Unnecessary Superfluous Adjectives

Marketing material is littered with adjectives where normal people wouldn’t bother; all in the name of making something sound better than it actually is. A great example is the Domino’s Pizza flyer which dropped through our door this morning.

The front cover was advertising their “American Hot” special: a (probably great) combination of Jalapeno peppers, pepperoni, onion, and mozzarella. But of course it isn’t described as such. Instead the ingredients are listed as following:

  • Spicy Jalapenos – isn’t the point of Jalapeno’s the fact that they’re spicy?
  • Juicy pepperoni – no matter what planet you’re from, pepperoni isn’t juicy: a spicy disc of 50% fat with loads of salt will never be “juicy”

## Problem set
1) From the text on superfluous adjectives, extract the passage that begins at the words "Marketing material is" and stops after "door this morning.".
2) Answer these questions about the text on superfluous adjectives:
(a) When did the Domino's Pizza flyer drop through the door?
(b) What special was the flyer's front cover advertising?
(c) What percentage of a pepperoni disc does the text say is fat?

## Data
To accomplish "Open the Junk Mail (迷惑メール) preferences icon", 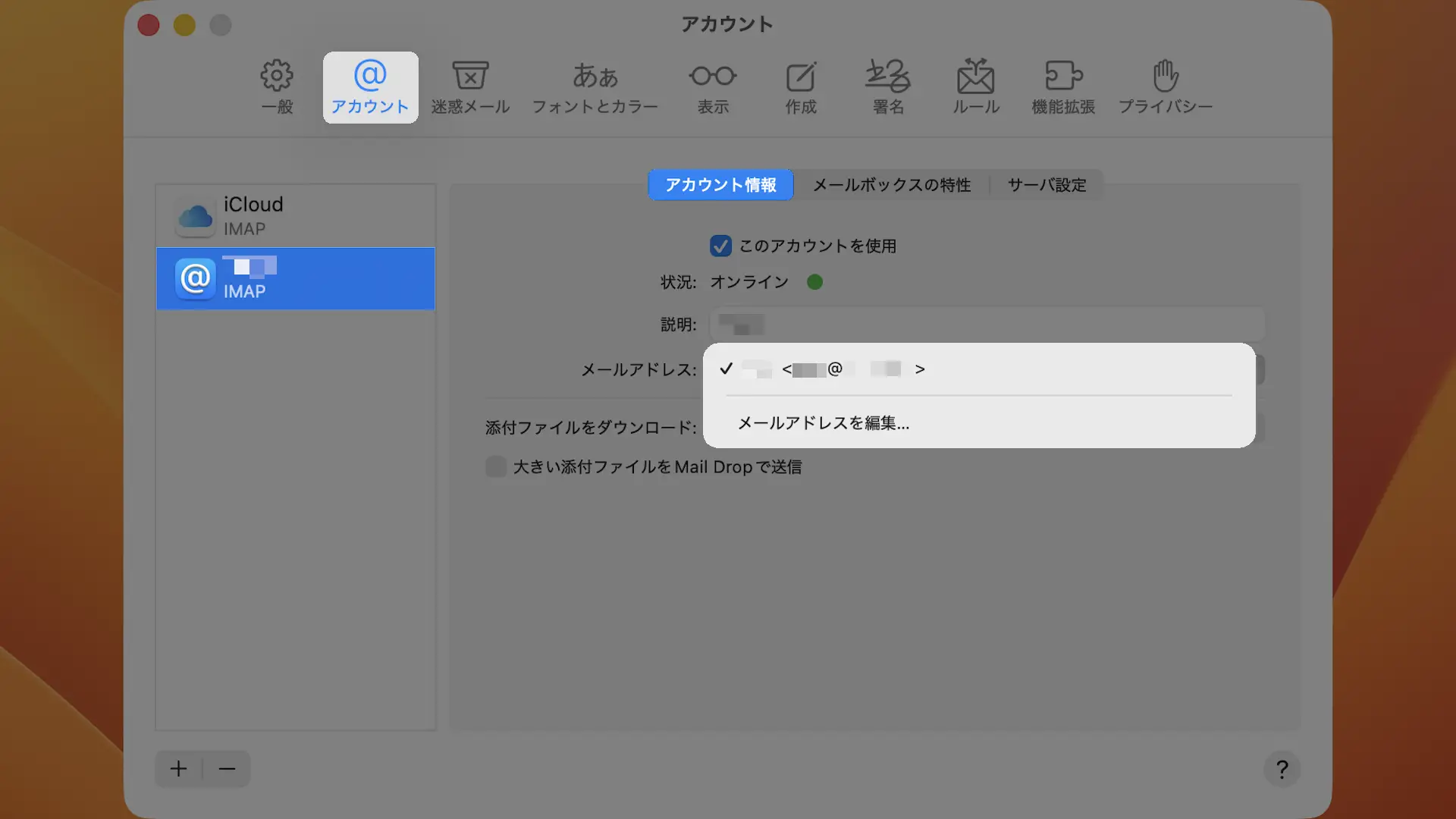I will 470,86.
---
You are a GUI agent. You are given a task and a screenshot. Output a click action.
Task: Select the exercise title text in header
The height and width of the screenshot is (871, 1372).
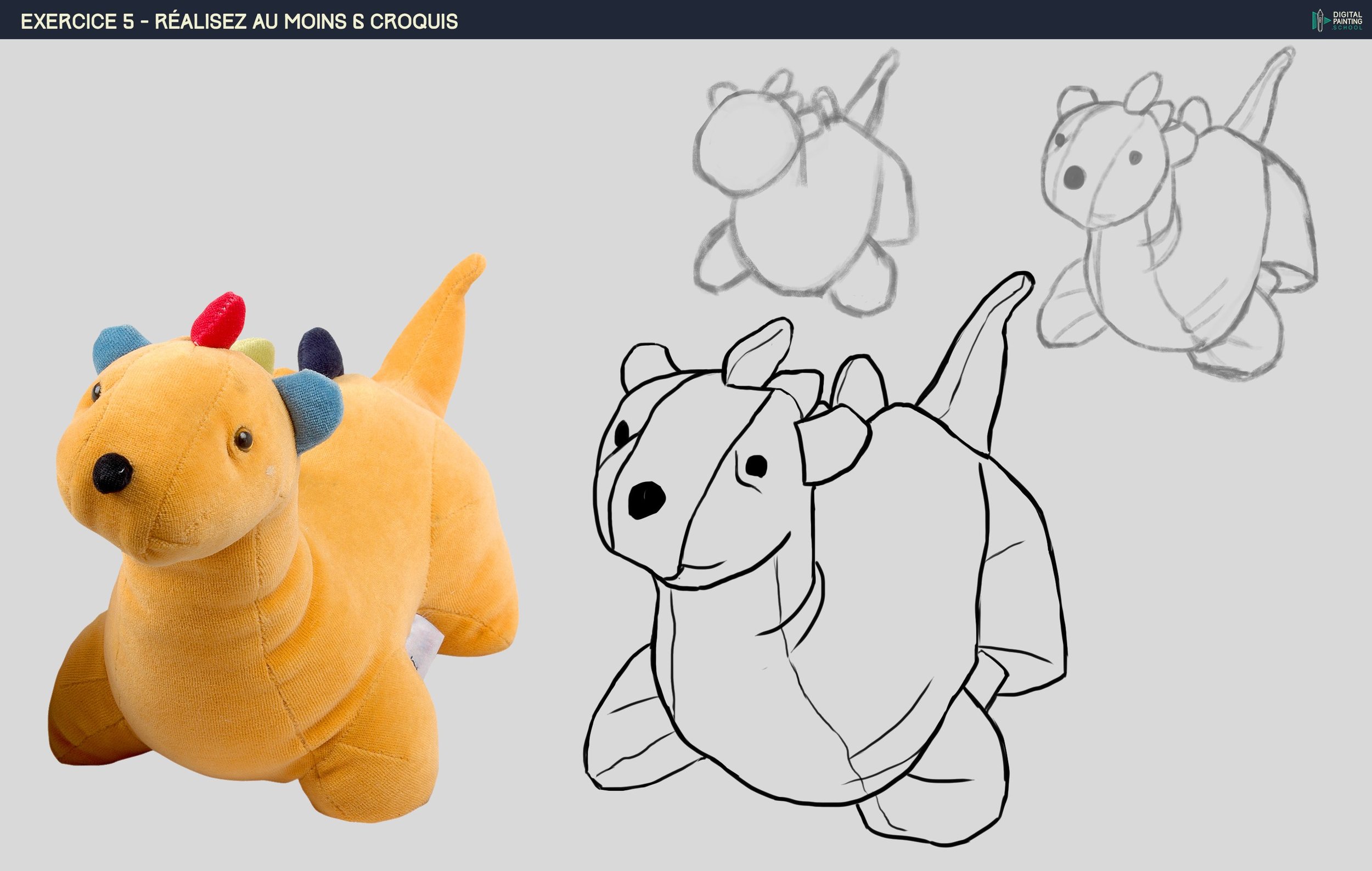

## Solutions by task
1)
Marketing material is littered with adjectives where normal people wouldn’t bother; all in the name of making something sound better than it actually is. A great example is the Domino’s Pizza flyer which dropped through our door this morning.

2)
(a) This morning
(b) The "American Hot" special
(c) 50%